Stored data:
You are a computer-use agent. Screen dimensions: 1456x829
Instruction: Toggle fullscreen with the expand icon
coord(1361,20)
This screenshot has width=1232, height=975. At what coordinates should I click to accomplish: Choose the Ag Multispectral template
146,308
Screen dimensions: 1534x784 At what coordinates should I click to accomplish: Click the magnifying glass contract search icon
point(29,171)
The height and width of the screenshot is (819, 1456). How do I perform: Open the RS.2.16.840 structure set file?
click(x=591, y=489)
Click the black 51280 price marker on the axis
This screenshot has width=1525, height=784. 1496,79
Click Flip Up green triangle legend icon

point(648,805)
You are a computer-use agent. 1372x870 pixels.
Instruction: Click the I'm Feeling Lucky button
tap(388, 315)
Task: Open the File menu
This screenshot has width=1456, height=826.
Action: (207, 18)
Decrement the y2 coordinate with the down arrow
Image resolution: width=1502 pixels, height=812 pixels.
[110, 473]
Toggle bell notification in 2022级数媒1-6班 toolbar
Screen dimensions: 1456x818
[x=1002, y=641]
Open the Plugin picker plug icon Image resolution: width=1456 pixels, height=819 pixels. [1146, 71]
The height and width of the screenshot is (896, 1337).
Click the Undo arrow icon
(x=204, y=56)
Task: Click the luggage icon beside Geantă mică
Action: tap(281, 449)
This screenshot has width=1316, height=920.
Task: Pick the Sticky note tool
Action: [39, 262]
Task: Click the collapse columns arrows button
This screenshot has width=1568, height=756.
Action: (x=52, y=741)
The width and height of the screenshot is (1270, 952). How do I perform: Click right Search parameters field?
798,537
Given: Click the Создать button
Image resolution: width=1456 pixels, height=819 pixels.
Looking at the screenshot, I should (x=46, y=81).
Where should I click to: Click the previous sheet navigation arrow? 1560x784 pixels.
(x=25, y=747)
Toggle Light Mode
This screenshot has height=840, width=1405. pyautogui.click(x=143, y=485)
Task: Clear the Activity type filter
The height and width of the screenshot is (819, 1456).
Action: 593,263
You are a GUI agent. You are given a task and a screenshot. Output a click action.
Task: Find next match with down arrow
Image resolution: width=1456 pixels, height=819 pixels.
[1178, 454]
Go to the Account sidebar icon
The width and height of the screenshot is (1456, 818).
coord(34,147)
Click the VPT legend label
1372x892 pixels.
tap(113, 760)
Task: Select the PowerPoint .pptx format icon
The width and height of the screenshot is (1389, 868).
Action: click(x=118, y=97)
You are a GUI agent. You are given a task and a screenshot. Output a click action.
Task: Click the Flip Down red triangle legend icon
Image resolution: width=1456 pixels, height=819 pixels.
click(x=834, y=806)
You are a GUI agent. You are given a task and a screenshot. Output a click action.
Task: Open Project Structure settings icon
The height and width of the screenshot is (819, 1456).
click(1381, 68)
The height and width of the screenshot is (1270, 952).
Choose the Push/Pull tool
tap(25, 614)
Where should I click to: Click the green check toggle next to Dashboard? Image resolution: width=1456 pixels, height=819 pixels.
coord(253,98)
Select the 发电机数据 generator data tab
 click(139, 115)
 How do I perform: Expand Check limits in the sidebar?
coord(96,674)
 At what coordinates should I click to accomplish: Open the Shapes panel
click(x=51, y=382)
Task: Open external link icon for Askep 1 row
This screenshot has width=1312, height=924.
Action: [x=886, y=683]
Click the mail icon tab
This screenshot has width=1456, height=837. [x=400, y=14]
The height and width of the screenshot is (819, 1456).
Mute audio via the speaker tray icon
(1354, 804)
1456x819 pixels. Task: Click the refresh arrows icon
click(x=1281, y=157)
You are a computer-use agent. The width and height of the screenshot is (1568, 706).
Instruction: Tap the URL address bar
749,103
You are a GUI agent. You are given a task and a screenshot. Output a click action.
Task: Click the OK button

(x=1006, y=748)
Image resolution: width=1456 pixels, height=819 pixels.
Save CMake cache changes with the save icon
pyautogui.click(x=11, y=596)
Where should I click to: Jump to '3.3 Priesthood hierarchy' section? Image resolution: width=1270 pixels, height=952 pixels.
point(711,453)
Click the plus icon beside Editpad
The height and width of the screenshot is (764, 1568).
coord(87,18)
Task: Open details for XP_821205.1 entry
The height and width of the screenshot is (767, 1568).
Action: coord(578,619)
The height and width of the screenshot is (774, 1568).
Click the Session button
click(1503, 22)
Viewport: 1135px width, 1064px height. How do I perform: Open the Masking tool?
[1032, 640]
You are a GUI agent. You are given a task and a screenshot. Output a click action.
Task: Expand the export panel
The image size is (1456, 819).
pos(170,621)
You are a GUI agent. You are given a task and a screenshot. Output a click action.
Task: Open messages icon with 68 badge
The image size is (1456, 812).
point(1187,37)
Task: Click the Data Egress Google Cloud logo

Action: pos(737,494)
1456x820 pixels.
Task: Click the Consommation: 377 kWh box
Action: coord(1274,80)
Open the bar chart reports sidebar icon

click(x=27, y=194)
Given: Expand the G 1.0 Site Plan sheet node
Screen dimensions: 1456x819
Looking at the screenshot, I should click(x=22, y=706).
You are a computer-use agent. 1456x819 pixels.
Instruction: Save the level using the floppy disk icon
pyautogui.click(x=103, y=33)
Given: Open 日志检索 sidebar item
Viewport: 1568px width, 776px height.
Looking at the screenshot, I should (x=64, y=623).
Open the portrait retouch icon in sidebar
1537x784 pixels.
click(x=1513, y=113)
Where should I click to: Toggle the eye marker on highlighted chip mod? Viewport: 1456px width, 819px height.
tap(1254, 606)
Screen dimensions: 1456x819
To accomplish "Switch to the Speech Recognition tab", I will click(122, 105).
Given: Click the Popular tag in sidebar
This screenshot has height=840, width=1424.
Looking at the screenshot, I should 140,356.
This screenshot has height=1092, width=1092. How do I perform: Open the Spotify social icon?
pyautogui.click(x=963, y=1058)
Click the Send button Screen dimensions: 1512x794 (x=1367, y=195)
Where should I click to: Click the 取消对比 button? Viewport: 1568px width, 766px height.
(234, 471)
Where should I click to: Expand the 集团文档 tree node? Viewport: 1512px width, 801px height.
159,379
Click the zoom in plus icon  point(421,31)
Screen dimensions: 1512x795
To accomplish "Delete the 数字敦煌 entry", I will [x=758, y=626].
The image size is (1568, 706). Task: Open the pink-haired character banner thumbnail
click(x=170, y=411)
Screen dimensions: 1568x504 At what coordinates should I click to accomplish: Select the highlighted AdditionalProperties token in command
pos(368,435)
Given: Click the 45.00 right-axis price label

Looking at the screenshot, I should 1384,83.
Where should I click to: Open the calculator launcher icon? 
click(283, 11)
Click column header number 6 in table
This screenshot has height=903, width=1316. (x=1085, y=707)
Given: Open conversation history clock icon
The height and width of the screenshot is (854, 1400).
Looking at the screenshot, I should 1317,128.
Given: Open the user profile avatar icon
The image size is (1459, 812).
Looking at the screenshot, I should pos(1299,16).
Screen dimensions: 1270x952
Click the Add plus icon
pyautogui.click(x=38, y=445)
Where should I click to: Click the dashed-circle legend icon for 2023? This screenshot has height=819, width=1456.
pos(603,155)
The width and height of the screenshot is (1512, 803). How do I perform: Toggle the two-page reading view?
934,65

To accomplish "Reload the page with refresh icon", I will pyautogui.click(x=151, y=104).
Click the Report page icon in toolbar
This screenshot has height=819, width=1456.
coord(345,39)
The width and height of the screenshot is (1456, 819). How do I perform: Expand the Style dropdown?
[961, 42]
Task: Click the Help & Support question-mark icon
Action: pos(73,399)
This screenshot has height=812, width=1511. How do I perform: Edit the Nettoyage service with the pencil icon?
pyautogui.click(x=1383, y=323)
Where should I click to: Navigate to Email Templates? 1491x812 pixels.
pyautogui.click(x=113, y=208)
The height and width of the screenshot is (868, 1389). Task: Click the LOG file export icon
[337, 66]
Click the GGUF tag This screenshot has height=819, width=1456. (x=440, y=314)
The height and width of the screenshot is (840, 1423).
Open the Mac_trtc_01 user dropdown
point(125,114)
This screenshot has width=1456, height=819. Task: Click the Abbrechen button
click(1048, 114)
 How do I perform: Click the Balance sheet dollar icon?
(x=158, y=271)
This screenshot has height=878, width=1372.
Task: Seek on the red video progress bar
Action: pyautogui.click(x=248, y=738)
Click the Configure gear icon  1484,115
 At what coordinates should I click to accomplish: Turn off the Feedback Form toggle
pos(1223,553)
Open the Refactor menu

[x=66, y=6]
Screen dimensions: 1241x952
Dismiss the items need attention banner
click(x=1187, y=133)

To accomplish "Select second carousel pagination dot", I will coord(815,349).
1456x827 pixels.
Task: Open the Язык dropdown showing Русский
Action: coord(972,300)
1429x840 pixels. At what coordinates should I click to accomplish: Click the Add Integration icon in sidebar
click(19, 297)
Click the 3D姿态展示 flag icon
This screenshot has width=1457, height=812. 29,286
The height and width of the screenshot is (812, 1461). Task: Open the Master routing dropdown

= Task requirements =
Which lines above include the word "computer"? Pick them out and copy them.

= Exercise solution =
You are a computer-use agent. Screen dimensions: 1456x829
You are a computer-use agent. 1372x870 pixels.
You are a computer-use agent. The width and height of the screenshot is (1568, 706).
You are a computer-use agent. 1456x819 pixels.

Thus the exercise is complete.